Fuck, I missed my old shower back in the Wick.

I could get two people in that one without trying.

I had. Me and Tristan. The memory was alive in my mind like all the others.

But it wasn’t as if I’d have anyone to join me in this telephone box of a shower.

Lennon tapped my shoulder. “For you.”

I took the phone, eyeing the unknown number as if it might bite.

I didn’t have a mobile. No burner. Not even a cheap smartphone.

It had been safer that way. No way to reach me.

No threats sliding through DMs at three in the morning.

The only people who needed to speak to me were my lawyers, my sister, and Mum.

And they all had Lennon’s number. Somewhere along the way, he’d become my personal secretary.

Which was probably why he was smiling at me.
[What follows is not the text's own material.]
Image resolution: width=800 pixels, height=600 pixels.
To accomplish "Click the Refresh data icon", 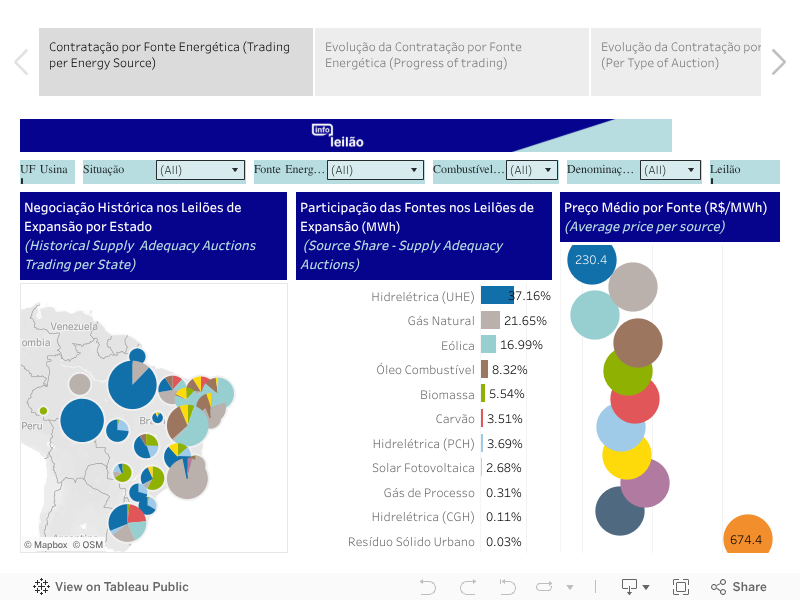I will point(546,587).
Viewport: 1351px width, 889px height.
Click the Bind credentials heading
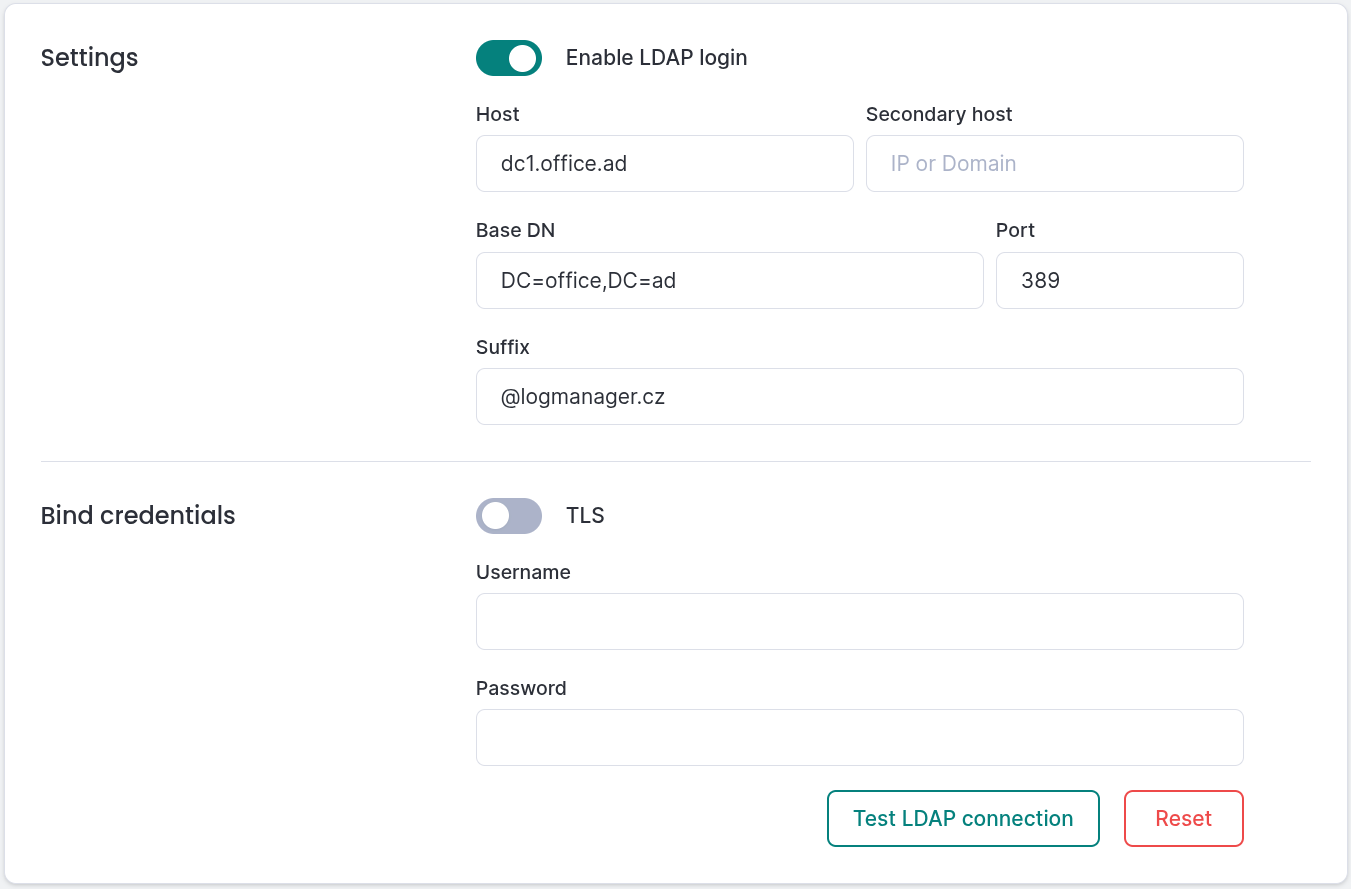(137, 515)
Cause he wouldn’t have to come off the building site to pass on my messages anymore. Mostly from Keeley.

She and Maisie were still at that mother and baby unit out north.

The private charity was covering them until she turned eighteen and the council would have to step in properly.

And Darren—somehow—had been released as well.

Time served or something like that. No custody though; supervised visits only.

He was trying. I’ll give him that. But he was still stuck in Hackney.

And men like him didn’t tend to reinvent themselves.

Maisie would probably grow up barely knowing him.

Might not be the worst thing.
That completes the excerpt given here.